■ **Input material**

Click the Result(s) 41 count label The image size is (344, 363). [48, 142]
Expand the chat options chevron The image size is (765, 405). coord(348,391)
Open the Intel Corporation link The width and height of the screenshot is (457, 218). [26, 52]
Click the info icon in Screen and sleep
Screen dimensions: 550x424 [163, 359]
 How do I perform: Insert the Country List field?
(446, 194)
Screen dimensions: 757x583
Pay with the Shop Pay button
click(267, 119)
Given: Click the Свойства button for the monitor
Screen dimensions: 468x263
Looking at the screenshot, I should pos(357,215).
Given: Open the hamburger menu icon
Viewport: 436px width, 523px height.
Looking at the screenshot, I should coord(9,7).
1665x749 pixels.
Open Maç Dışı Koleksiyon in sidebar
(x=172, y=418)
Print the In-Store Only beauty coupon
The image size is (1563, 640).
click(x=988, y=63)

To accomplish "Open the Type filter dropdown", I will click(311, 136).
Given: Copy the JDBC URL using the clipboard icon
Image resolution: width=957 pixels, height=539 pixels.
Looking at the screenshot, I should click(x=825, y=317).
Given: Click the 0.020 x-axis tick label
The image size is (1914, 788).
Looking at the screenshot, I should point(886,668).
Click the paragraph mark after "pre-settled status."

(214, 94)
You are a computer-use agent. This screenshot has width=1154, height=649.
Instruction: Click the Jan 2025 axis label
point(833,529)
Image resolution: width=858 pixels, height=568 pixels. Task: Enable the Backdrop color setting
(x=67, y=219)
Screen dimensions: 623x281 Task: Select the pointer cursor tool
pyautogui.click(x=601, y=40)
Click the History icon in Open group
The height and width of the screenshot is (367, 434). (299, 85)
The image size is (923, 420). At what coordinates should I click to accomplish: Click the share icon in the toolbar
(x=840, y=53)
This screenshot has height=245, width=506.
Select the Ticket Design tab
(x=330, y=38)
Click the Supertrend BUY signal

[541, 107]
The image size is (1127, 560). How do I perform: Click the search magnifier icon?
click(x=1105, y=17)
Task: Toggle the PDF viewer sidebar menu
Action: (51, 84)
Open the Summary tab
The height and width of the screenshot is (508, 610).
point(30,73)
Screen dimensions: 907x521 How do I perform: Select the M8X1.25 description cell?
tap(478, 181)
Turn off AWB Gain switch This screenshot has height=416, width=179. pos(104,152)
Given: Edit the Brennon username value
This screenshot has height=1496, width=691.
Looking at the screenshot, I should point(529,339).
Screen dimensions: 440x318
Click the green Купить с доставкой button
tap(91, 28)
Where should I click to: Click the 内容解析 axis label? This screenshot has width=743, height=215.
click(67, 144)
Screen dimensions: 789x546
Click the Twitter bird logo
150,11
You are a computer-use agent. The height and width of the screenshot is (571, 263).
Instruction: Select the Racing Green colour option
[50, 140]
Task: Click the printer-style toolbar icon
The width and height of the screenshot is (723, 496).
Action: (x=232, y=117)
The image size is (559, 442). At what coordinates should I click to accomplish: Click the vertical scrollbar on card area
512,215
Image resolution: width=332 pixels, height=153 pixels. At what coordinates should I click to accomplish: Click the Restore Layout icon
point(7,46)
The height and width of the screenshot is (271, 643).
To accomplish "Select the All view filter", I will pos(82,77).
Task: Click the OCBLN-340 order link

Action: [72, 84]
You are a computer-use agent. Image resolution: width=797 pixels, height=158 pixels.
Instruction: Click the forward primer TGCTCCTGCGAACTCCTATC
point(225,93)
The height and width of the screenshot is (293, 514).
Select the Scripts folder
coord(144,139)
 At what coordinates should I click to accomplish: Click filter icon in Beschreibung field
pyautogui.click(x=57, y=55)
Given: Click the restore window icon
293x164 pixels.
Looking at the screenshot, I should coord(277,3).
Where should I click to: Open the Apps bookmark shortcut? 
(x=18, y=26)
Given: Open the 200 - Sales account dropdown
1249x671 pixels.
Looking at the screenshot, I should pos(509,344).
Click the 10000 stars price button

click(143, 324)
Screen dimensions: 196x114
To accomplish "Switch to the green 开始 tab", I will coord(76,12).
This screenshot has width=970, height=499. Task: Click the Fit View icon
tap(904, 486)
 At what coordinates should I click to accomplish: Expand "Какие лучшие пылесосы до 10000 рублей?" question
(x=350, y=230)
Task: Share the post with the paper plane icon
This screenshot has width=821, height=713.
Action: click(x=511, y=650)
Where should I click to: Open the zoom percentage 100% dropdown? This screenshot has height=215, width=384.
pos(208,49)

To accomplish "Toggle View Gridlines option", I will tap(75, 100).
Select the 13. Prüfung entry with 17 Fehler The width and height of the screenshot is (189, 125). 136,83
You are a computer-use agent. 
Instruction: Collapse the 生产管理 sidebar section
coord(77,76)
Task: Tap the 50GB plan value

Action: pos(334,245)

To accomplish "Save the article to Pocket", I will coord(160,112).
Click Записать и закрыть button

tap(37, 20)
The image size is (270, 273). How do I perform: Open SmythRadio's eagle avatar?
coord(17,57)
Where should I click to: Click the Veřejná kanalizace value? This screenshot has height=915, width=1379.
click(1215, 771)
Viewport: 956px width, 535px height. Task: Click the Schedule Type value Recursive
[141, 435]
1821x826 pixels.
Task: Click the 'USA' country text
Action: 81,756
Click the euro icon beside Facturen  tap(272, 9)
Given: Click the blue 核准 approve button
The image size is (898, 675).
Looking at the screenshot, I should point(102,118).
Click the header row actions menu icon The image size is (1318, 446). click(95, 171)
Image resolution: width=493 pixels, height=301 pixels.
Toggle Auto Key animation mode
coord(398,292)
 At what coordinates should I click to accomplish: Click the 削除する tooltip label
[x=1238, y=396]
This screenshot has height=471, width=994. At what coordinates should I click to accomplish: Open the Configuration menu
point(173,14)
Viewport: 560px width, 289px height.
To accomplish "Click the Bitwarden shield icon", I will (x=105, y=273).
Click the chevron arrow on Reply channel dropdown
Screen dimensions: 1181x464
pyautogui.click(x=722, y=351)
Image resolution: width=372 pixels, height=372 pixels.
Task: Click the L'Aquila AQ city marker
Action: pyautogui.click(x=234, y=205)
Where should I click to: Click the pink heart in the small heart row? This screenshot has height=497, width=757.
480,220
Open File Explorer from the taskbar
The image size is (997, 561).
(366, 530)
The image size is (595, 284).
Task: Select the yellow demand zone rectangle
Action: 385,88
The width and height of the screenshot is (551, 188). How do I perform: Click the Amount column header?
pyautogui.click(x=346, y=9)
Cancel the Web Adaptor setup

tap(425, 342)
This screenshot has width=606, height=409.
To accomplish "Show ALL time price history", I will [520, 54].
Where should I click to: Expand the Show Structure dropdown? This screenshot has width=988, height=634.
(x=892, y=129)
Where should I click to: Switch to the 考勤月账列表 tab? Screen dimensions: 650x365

■ **What is being asked**
Reproduce all lines from the records above that include the word "will".

■ **Written answer**
To accomplish "Open the Type filter dropdown", I will click(311, 136).
To accomplish "Select the All view filter", I will pos(82,77).
To accomplish "Switch to the green 开始 tab", I will coord(76,12).
To accomplish "Toggle View Gridlines option", I will tap(75, 100).
To accomplish "Save the article to Pocket", I will coord(160,112).
To accomplish "Click the Bitwarden shield icon", I will (x=105, y=273).
To accomplish "Show ALL time price history", I will [520, 54].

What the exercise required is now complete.